Election nights at our house were like Oscar nights. We popped popcorn and got to stay up late, watching each state turn blue or red, tracking electoral votes with a handy cut-out from the newspaper, just like the lists of nominees for Best Actress or Best Picture.
I like to think I've always been a political junkie, but in truth, I've always been a media junkie. Flipping channels, I'd get kick out of seeing which network would announce which state had gone to which column first, and then, whether or not the anchorman would betray his pleasure or distaste, right there, on the air, in front of millions.
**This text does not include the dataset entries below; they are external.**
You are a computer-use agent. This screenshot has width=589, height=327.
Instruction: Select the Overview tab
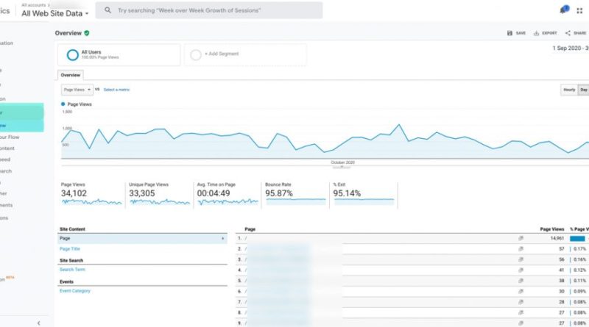tap(71, 75)
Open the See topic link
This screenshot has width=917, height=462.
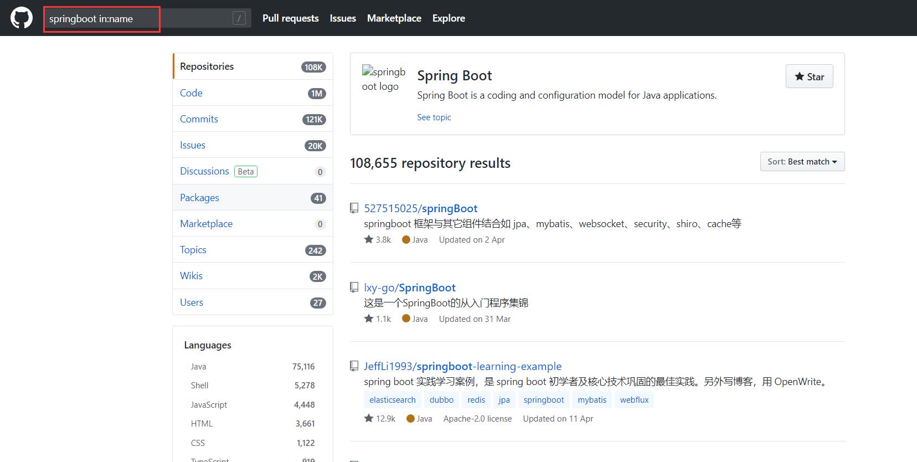point(434,117)
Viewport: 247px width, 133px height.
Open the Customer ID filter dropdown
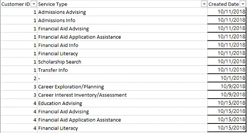[34, 4]
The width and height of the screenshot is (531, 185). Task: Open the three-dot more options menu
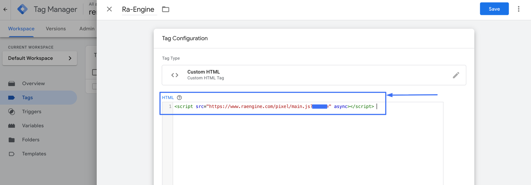(518, 9)
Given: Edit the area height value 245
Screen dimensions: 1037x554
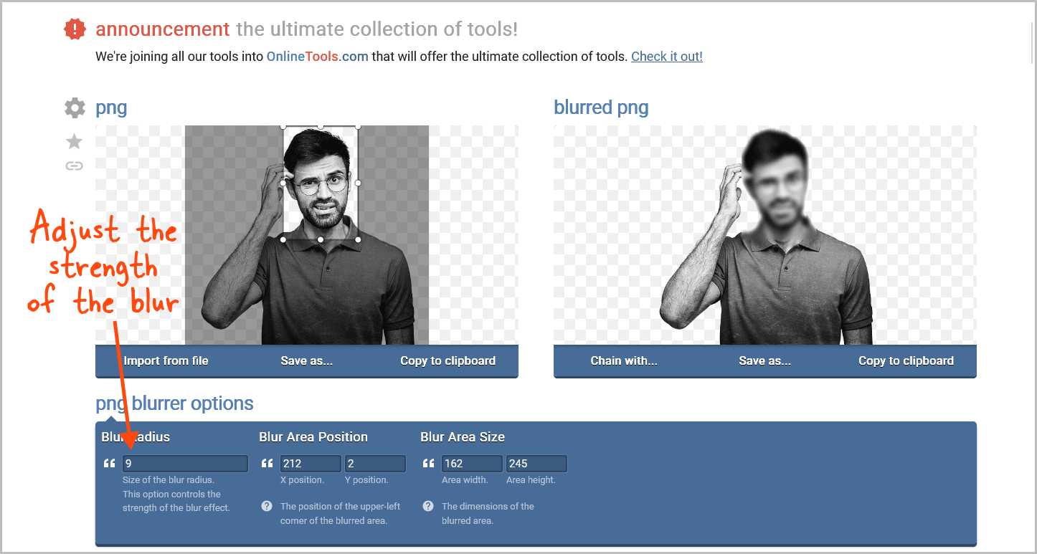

By 1980, I was finally old enough to vote. I could list the promises I damn well remember Jimmy Carter making in 1976, promises that were never seen through, but nevermind. 1980 was a busy year, rallying for Ted Kennedy, a real Democrat, dammit, and then, feeling my heart sink as he bumbled the nomination away, and finally, facing up to the reality of our Janus-faced one-party system.
1980. Another friend running up to me on Guadalupe Street in Austin, literally bug-eyed and sweating. "It's Reagan," he pants. We grab each other's shirts. It's too early. Not even dark yet. But one network or another is announcing a winner, a nightmare. We high-tail it back to my apartment where we can watch the returns on my tiny black-n-white.
Carter couldn't have made it. I like to think that my first vote ever wasn't cast in vain. Sure, who remembers John Anderson. But it was a vote for real change, not the sort of cellophaned "Change" marketed in 1992. It was a vote for hope.
Perot, of course, I ignored, but this time around we had a third party candidate whose agenda I could get behind. Naturally, I've worried that Ralph Nader would throw the election to Bush, but fortunately, though I live an ocean away, I'm registered in Texas. Fortunately, in other words, I was free this time around to vote my conscience.